One example of that win-win approach is Easyndigo, Officina39 indigo garment dye solution that works in tandem with Tonello’s DyeMate technology, an industrialized replacement for traditional manual indigo garment dyeing. Both Italian companies were pursuing indigo garment dye technologies, but together they landed on a more efficient and effective process.

Venier added it was easy for the two companies to join forces. “We share the same passion for our industry. We share the same vision and same ethics,” he said.

Effective partnerships identify pain points, understand the needs of the consumer, and find the solution together, said Ebru Ozaydin, The Lycra Company’s strategic marketing director for denim and ready-to-wear.

There’s also a practical side to collaborations. Ozaydin pointed out the financial benefits of partnerships, as they’re opportunities to split the cost of scaled-up product development and testing. “We will share the responsibility, and we will share the cost,” she said.

Bluezone
Bluezone

The denim industry is strong in creative collaborations and projects that scale a new technology that can benefit both parties, but less so on sharing data.

In Haelixa’s experience, Holly Berger, the traceable DNA marker firm’s marketing director, said manufacturers are keen to use traceability despite being the challenge to collect large amounts of information. However, there’s a disconnect with brands and how to implement traceability.

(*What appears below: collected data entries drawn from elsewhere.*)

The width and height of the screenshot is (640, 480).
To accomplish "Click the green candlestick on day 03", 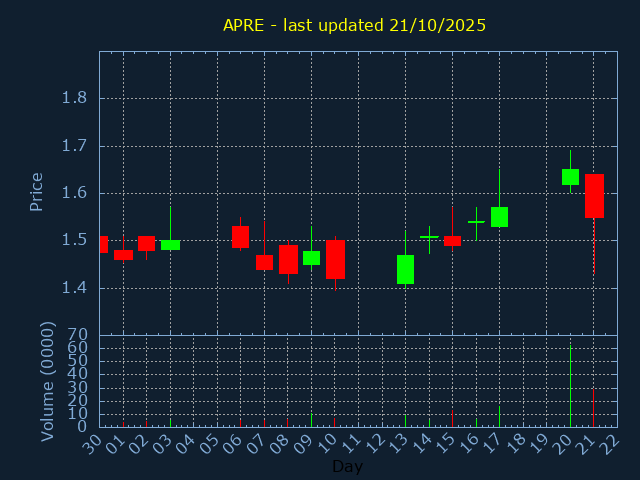I will 170,245.
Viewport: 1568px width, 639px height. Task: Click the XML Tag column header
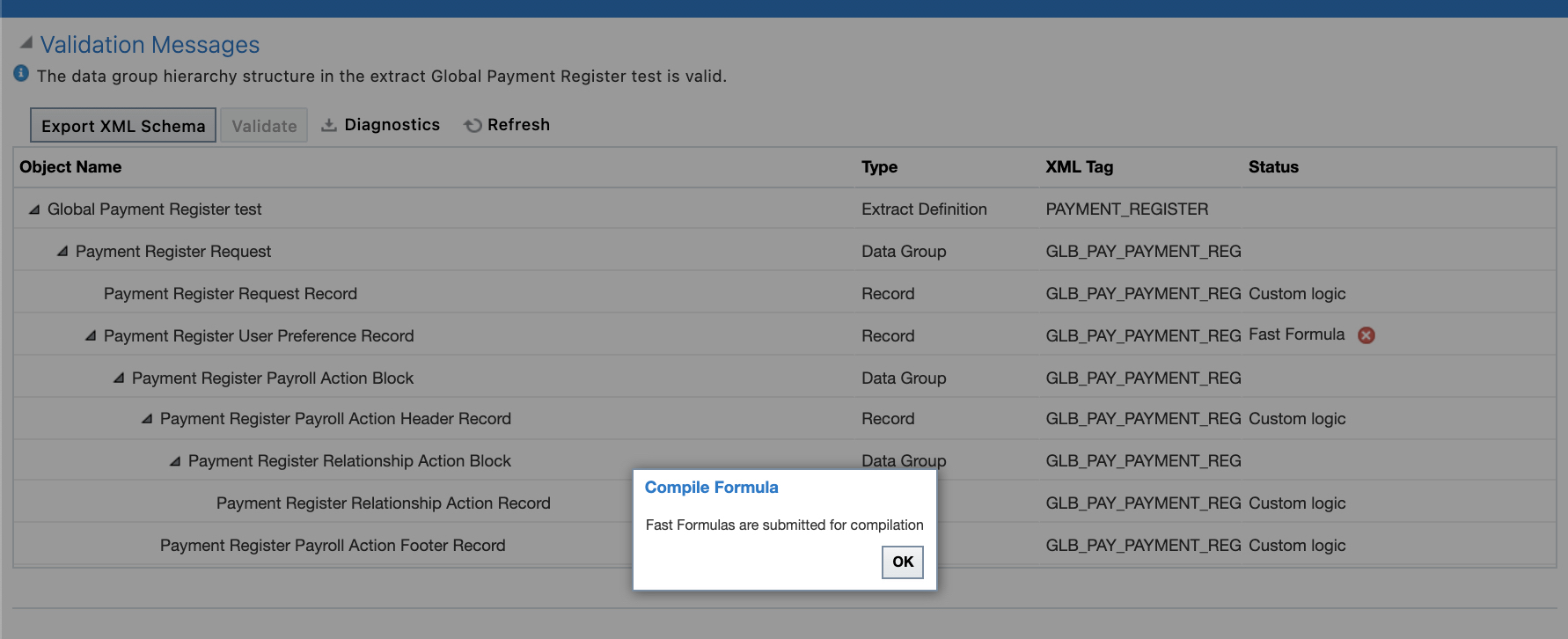point(1079,167)
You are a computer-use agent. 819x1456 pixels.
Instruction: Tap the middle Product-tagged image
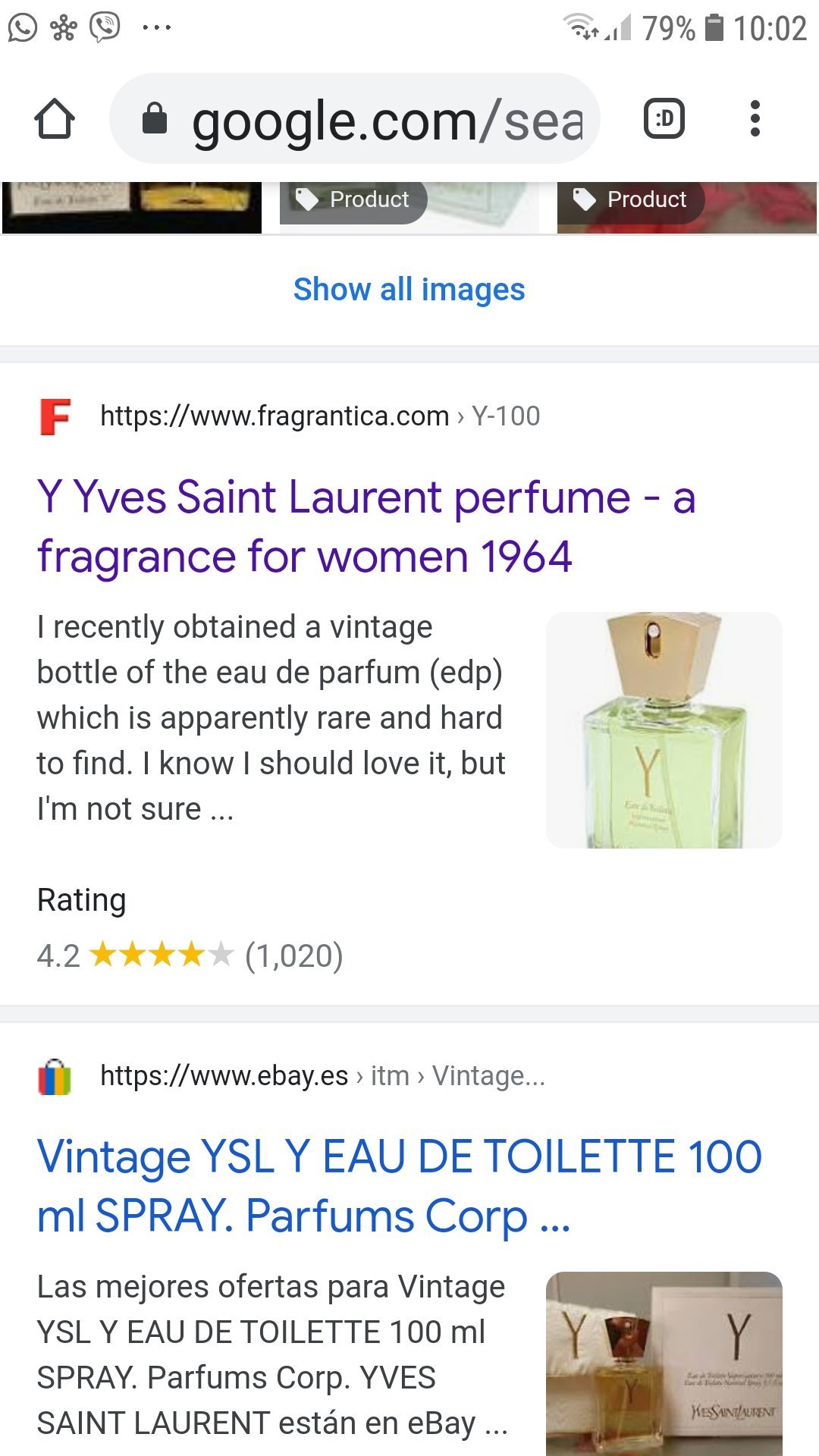[409, 206]
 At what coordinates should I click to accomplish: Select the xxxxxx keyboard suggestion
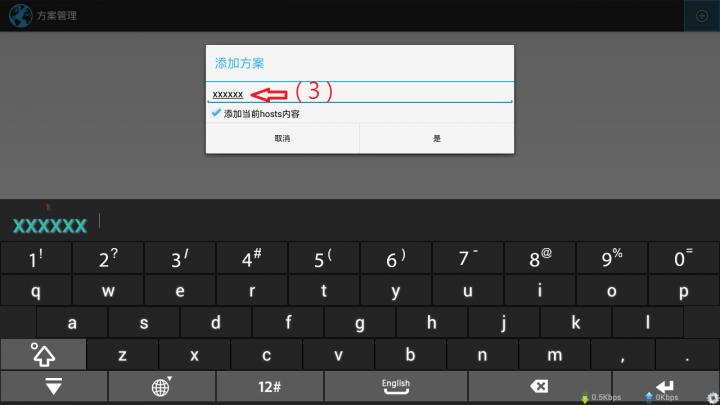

“Some of that has to do with brands that are not trying to trace of their supply chain, or don’t have a map yet,” she said during a panel about traceability. “That’s where some digital tools really help to connect those dots. But another one is collaboration. There is no one-stop-shop with full supply chain transparency. So, it does take collaborating, whether that’s with vertically integrated manufacturers, a digital platform, with physical traceability or secondary auditing companies. The more we share education and information, the more we adapt it.”